WRITTEN REQUEST:
Can you repeat, word for word, the material from its start through the line containing "point(270,110)"?

Data entries:
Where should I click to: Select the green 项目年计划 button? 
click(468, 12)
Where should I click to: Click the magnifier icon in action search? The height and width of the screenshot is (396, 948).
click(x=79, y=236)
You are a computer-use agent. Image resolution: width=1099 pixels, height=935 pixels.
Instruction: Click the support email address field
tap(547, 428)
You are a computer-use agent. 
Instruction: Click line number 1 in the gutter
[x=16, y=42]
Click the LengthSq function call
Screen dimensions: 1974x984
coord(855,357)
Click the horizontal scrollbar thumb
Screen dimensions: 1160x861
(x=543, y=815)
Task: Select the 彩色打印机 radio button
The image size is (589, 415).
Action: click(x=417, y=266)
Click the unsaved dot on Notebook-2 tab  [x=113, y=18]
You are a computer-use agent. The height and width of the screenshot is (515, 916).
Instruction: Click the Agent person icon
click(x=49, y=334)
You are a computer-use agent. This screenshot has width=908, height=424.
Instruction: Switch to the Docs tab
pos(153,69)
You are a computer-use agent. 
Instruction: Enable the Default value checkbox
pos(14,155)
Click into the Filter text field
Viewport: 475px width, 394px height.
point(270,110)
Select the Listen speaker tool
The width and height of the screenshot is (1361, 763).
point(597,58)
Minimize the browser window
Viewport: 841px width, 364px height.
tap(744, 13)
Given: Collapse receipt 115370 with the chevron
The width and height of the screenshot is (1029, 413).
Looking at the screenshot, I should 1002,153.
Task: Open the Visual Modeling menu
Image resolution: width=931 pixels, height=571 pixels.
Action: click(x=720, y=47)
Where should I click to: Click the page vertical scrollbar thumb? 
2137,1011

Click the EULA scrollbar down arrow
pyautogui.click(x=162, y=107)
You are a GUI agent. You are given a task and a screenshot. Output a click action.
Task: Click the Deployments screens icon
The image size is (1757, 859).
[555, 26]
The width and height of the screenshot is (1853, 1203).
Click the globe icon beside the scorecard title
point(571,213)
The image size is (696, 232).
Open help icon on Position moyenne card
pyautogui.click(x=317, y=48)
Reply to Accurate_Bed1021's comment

CORRECT OUTPUT:
Where should I click to: Select the green 项目年计划 button? 
click(468, 12)
Where should I click to: Click the magnifier icon in action search? The height and width of the screenshot is (396, 948).
click(x=79, y=236)
You are a computer-use agent. Image resolution: width=1099 pixels, height=935 pixels.
Instruction: Click the support email address field
tap(547, 428)
You are a computer-use agent. 
Instruction: Click line number 1 in the gutter
[x=16, y=42]
Click the LengthSq function call
Screen dimensions: 1974x984
coord(855,357)
Click the horizontal scrollbar thumb
Screen dimensions: 1160x861
(x=543, y=815)
Task: Select the 彩色打印机 radio button
The image size is (589, 415).
Action: click(x=417, y=266)
Click the unsaved dot on Notebook-2 tab  [x=113, y=18]
You are a computer-use agent. The height and width of the screenshot is (515, 916).
Instruction: Click the Agent person icon
click(x=49, y=334)
You are a computer-use agent. This screenshot has width=908, height=424.
Instruction: Switch to the Docs tab
pos(153,69)
You are a computer-use agent. 
Instruction: Enable the Default value checkbox
pos(14,155)
Click into the Filter text field
Viewport: 475px width, 394px height.
point(270,110)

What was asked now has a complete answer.